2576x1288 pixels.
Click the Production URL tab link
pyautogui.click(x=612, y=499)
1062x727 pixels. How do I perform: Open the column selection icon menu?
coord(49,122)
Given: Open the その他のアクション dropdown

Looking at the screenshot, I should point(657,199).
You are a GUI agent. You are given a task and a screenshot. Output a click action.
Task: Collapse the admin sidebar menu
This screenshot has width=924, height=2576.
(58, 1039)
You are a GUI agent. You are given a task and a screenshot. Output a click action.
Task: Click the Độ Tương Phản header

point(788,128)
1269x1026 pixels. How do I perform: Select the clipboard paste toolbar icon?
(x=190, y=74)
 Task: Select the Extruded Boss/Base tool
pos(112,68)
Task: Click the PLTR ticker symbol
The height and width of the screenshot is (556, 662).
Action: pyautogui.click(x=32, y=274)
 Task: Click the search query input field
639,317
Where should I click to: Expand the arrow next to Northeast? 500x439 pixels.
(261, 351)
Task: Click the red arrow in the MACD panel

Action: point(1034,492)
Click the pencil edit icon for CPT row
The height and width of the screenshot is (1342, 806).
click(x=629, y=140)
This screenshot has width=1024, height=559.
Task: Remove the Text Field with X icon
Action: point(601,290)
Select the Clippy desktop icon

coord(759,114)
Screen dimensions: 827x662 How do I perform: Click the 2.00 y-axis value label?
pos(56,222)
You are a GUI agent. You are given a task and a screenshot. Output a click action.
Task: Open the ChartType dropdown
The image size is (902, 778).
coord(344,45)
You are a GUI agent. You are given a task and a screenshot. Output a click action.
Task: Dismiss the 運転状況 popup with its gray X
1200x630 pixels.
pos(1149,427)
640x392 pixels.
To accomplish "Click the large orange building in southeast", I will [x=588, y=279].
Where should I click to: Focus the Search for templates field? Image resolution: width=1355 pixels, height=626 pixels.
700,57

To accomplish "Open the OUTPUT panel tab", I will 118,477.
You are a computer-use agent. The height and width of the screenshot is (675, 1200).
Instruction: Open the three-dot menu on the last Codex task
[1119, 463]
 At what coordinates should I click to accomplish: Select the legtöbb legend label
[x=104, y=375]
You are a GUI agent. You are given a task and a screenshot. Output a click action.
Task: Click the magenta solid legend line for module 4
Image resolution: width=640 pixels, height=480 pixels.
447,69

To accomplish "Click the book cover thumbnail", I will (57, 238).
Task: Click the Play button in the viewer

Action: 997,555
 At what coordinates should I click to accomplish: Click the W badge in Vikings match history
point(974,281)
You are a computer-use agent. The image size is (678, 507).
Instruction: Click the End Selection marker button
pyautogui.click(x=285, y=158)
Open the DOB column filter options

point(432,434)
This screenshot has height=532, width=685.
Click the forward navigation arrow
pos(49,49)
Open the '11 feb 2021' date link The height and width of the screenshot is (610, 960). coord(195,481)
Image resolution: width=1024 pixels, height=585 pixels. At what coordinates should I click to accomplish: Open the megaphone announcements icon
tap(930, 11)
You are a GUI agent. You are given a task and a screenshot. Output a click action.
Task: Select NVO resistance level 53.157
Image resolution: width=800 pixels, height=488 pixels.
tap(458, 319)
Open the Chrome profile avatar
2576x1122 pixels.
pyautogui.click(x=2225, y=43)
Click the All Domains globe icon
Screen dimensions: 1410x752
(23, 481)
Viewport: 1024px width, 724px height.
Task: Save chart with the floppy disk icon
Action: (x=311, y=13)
****************
> _WORK ORDER_: Gather and copy every line of the data in which the string "will" is found.

> _RESULT OF THIS EXERCISE_:
To accomplish "Click the large orange building in southeast", I will [x=588, y=279].
To accomplish "Open the OUTPUT panel tab", I will 118,477.
To accomplish "Click the book cover thumbnail", I will (57, 238).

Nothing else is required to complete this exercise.